The 1.5 million people who packed into St. John Lateran piazza exceeded Catholic hopes that 100,000 would come to support the Pope's protest of the legislation.
"Living together is not family," said Anna Manara, 58. "A commitment such as marriage cements the bond, while other models make it easier to be together and therefore end up making it less valuable."
Here we are again: your life makes a statement about my life.
I live a traditional life. I'm heterosexual, am married to my husband, live in the suburbs, and have two children and two cars. Oh, and we're white.
What do I know of bigotry?
I confess: I haven't walked a mile in shoes that face true prejudice (outside of a few incidents due to my gender).
However, I can understand and sympathize.
Also, I don't think that people who live together unmarried, people who live differently than I do have any sort of effect on my marriage---its strength, its meaning, its importance.
I'm not so easily led that "other models" affect how I view marriage, my marriage, or make it easier to not value my marriage appropriately.
I affect my marriage. I assign it meaning. I assign it relevance and importance. Then, I live that way within my marriage and family, and I truly believe that people respond to my marriage and family based on the tone I set.
In fact, I think everyone ought to have this same opportunity.
Maybe I am naive, but I just don't buy this reasoning that anything outside of a church blessed marriage between a man and a woman devalues marriage and must be stopped.
I think the Catholic Church is well within rights to determine that they do not accept, and will not recognize, homosexual marriage. Their stance is
The Catholic Church opposes gay marriage and the social acceptance of homosexuality and same-sex relationships, but teaches that homosexual persons deserve respect, justice and pastoral care.
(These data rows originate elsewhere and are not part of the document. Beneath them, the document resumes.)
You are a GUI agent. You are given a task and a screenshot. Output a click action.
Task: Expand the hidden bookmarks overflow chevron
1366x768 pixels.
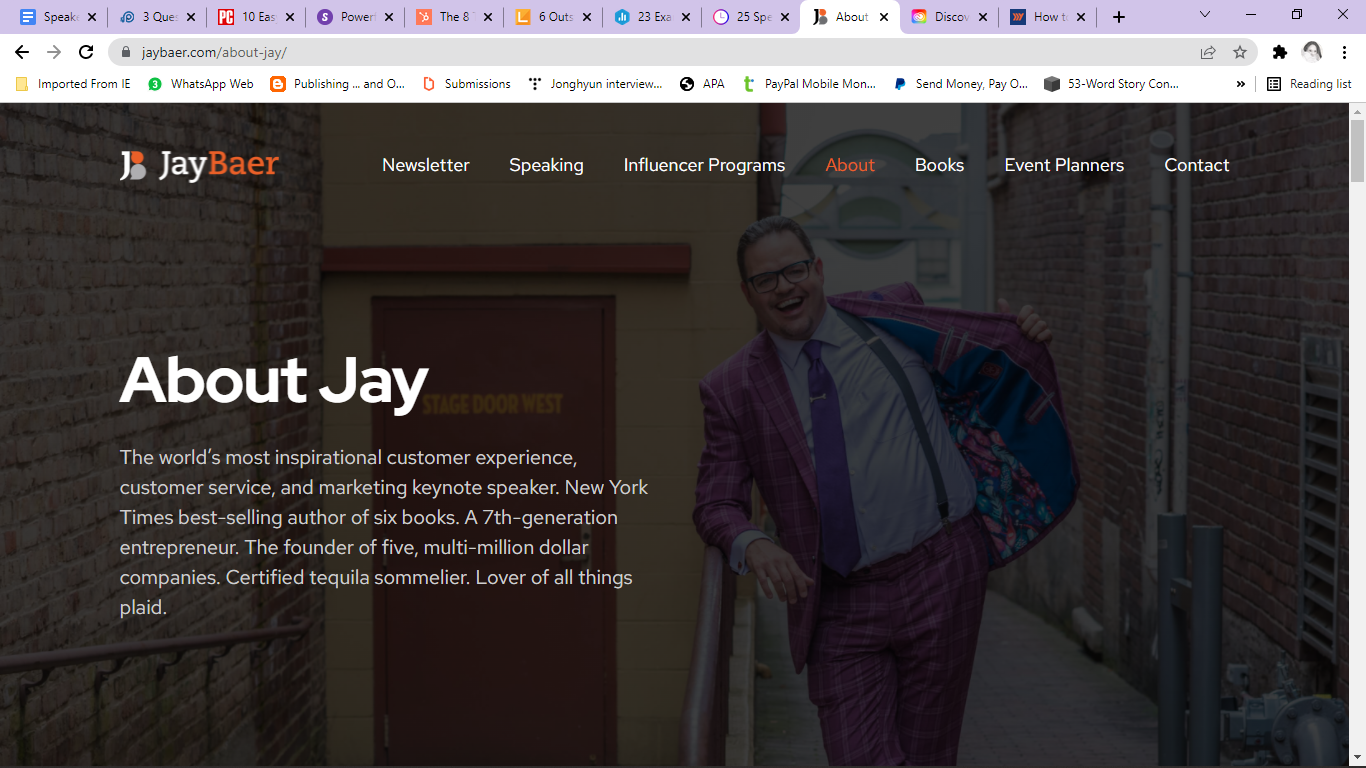[1241, 84]
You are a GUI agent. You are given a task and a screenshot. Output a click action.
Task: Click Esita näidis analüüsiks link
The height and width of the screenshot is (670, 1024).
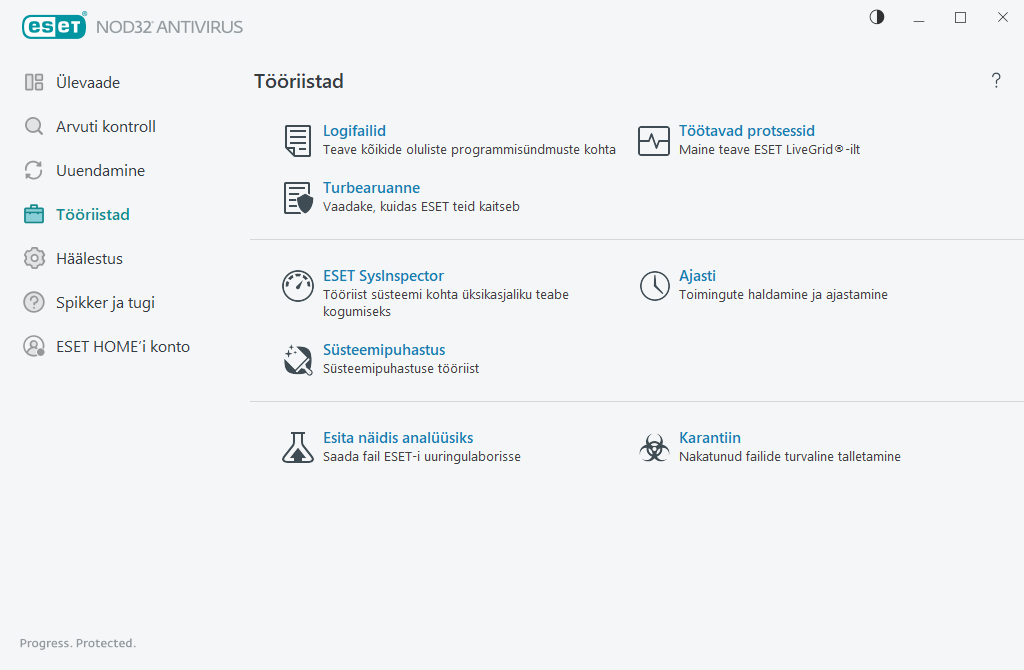pos(398,438)
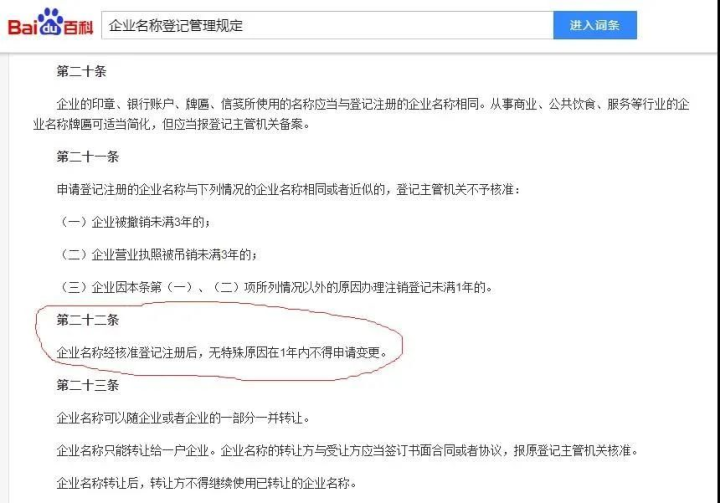
Task: Click the phrase 登记主管机关不予核准
Action: [x=458, y=189]
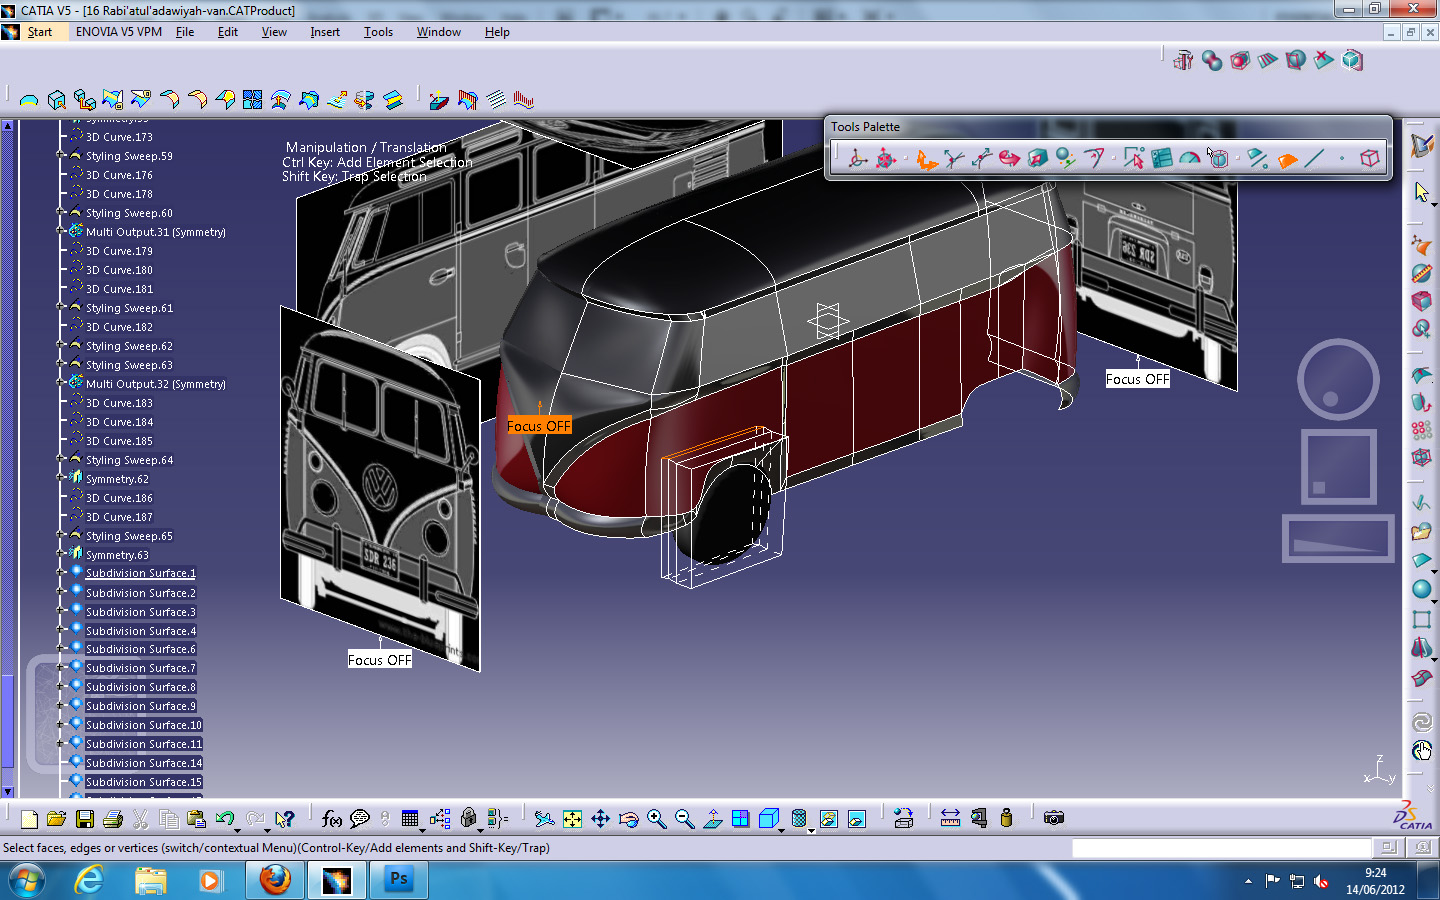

Although this smacks of the often misused and misapplied "love the sinner, hate the sin" thought combined with the dreaded "separate but equal" approach to homosexuality prevalent in today's society, I still can't argue that a private instituition ought to be forced by outside agencies to recognize and accept homosexuality.
I think most churches are misguided, but at least they are trying to preach, in theory, some slight degree of tolerance (if you can apply the word tolerance to such a conditional, limited, and unaccepting position on the issue).
The key in my mind is the word "private instituition."
Churches, religions are private instituitions.
There is a line---a confusing line, a shifting line---between how I live, plus my desire to elect officials who will promote my beliefs AND expecting that others must live as I do, or at least not get rights and privileges if they do not.
I suppose it goes back to my belief that in this matter, what you do doesn't affect what I do. I know it goes back my belief in the separation of church and state.
As an Italian politician said, "We can't continually consider legislation from the perspective of 'what would the Vatican think...would the Pope approve?' At some point as the government we have to consider, 'what is best for our citizens, what do they need, what would improve their quality of life?'"
I agree; that's the role of the government.
To block something that provides essential services, promotes improvement in quality of life for citizens...that's the real sin.
I don't support churches expecting that the government ought to bow to their beliefs. And I don't support churches promoting a chasm in society based on religious beliefs. That IS a real sin; it is at the foundation of some of the worst violence and tragedies.
And I will never support the idea, as one Catholic Archibishop put forth, that homosexuality is on par with pedophilia and rape.
Once again, we have a major religious group mistaking "attraction and passion between two voluntary, willing people" for "assault and attack on unwilling, involuntary victim."
If the archbishop had said, "I have a strict definition of what I consider sexual deviancy. This is sex that I---representing my Church---consider sinful, and against the word of God. In this category are rape, pedophilia and homosexuality." I would have disagreed, but not really paid any attention. To equate the three? Is abhorrent to me.
Not everyone believes the same thing. The Catholic Church is large, with many members, and has always been a powerful influence.
But not everyone is Catholic, and not everyone believes as Catholics do.
Lately every religion has felt compelled to come out with a Defined Stance on Homosexuality. It's not new, but many of the statements are. Regardless, not every member of every religion exactly agrees with the official religious statement on this (or even other) issues. Therefore, the Church isn't even necessarily speaking for the exact civil position of its every member.
I can ask, but I can't expect, that every person tolerate (real tolerate, not watered down faux tolerate) each person in his or her sexual orientation and relationship. Some simply will not tolerate that. And as much as it might sadden or gall me, that is within their rights.
However, to demand that the government operate, and require its citizens, to operate as this one part of this one church desires? Is not within their rights.